Data input

Before, we have covered how to initialize the attributes of an MFASystem directly with their attributes. You can, of course, write your own data input routines and do this.

Here, we will discuss how to directly read data into flodym objects.

There are lots of different methods with different levels of integration vs customizability.

From DataFrame

FlodymArray objects provide the from_df() method.

You can create your own data read-in to a csv file, and use this method.

[1]:
import pandas as pd
from flodym import Dimension, DimensionSet, FlodymArray

dims = DimensionSet(
    dim_list=[
        Dimension(letter="t", name="Time", dtype=int, items=[2010, 2020]),
        Dimension(letter="e", name="Material", dtype=str, items=["Fe", "Cu", "Mn"]),
    ]
)
df = pd.DataFrame(
    {
        "Time": [2020, 2020, 2020, 2010, 2010, 2010],
        "Material": ["Mn", "Cu", "Fe", "Fe", "Cu", "Mn"],
        "value": [6.0, 5.0, 4.0, 1.0, 2.0, 3.0],
    }
)
my_array = FlodymArray.from_df(dims=dims, df=df)

print("Shape:", my_array.shape)
print("Values:", my_array.values.flatten())
Shape: (2, 3)
Values: [1. 2. 3. 4. 5. 6.]

Notice how the entries were re-ordered according to the order of items in the dims. the from_df() methods performs lots of checks and can handle different input data formats.

For details on allowed formats, see the API reference of the method.

NB: Dimension objects also have from_np() and from_df methods, which can be combined with numpy and pandas read functions. Refer to the API reference for usage.

From file: CSV & Excel

DimensionSets can be loaded using a DimensionReader.

Why would you put the items of the dimension in an external file instead of putting them in the code directly? In order to change them later together with the other input data. Like this, you can easily switch between different regional resolutions, temporal scope, and so on, without changing the code.

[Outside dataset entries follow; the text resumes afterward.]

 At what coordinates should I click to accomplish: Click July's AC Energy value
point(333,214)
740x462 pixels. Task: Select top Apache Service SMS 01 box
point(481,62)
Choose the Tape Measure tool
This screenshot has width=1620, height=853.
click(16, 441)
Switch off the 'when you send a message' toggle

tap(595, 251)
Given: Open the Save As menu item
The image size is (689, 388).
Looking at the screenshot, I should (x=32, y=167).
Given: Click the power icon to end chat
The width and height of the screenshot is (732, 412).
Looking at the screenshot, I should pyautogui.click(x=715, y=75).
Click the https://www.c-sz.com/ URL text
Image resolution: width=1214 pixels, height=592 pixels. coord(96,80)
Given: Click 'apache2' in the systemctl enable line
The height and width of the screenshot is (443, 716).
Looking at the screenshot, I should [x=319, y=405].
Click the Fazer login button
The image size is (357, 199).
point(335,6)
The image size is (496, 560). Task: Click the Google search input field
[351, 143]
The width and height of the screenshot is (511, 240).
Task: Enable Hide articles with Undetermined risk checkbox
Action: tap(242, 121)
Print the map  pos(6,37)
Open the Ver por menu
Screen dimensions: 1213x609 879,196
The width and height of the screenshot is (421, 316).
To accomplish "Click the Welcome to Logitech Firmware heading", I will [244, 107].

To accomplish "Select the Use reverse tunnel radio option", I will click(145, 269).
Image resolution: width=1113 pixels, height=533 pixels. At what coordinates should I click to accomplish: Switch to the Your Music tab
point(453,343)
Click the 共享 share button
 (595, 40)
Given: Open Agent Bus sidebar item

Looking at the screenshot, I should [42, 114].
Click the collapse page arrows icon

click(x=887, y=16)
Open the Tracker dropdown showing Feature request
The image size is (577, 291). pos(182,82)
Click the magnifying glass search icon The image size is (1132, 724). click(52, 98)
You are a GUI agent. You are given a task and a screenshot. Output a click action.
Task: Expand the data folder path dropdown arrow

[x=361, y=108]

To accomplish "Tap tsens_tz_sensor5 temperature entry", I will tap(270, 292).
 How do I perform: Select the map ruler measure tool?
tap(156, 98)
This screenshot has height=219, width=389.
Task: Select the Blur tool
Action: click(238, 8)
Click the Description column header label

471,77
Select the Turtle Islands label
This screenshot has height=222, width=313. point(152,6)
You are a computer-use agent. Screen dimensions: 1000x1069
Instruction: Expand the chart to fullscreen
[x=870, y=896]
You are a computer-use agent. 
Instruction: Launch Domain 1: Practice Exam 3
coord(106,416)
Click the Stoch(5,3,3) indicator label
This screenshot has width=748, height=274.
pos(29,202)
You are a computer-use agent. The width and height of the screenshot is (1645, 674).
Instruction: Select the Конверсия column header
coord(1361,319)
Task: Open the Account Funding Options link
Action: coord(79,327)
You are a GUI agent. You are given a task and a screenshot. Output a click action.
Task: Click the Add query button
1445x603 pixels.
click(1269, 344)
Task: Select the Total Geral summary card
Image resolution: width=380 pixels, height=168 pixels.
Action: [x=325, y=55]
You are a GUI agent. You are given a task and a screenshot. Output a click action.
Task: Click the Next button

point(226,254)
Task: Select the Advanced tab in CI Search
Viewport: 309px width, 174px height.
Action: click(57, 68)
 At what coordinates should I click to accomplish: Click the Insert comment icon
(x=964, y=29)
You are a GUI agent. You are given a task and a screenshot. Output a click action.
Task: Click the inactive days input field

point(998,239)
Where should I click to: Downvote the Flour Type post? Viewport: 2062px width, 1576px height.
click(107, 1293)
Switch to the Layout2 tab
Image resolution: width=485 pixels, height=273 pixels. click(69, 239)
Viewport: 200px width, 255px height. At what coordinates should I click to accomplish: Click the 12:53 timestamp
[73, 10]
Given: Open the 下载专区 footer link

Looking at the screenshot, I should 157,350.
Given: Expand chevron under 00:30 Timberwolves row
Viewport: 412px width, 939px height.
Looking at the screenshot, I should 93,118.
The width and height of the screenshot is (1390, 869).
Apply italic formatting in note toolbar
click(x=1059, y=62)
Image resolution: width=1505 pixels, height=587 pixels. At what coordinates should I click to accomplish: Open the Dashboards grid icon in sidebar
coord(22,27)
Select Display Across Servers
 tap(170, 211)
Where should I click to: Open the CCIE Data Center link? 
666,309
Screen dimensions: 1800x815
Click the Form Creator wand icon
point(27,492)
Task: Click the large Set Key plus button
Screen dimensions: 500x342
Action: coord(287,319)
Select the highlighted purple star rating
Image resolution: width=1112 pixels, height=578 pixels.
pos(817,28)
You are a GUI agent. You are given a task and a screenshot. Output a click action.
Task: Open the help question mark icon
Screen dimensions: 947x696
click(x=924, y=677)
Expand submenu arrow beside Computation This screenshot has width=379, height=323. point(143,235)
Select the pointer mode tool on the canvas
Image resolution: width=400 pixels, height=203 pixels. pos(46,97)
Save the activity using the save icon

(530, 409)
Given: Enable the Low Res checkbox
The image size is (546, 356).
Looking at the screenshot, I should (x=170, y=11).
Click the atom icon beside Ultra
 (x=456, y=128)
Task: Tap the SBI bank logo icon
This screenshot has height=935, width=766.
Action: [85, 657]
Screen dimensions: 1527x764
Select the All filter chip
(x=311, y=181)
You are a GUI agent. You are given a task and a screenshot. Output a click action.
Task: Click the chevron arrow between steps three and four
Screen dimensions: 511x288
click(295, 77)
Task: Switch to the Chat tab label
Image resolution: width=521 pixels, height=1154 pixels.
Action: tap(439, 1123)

There are two dimension readers implemented, an ExcelDimensionReader and a CSVDimensionReader We only show the ExcelDimensionReader here. For the CSVDimensionReader, refer to the API reference.

When working with reader, the information needed in addition to the data (for dimensions, everything apart from the items) is given in a definition object:

[2]:
from flodym import ExcelDimensionReader, DimensionDefinition

dimension_definitions = [
    DimensionDefinition(name="Time", letter="t", dtype=int),
    DimensionDefinition(name="Material", letter="e", dtype=str),
]

We initialize the reader with dictionaries containing the paths and sheet names for each dimension. Here, we’ve put everything in the same file, and named the sheets the same as the dimensions.

[3]:

dimension_file = "../examples/input_data/example2_dimensions.xlsx" dimension_files = {d.name: dimension_file for d in dimension_definitions} dimension_sheets = {d.name: d.name for d in dimension_definitions} reader = ExcelDimensionReader( dimension_files=dimension_files, dimension_sheets=dimension_sheets, )

Every DimensionReader has a read_dimensions method, which takes the list of definitions as input and returns the DimensionSet:

[4]:

dims = reader.read_dimensions(dimension_definitions)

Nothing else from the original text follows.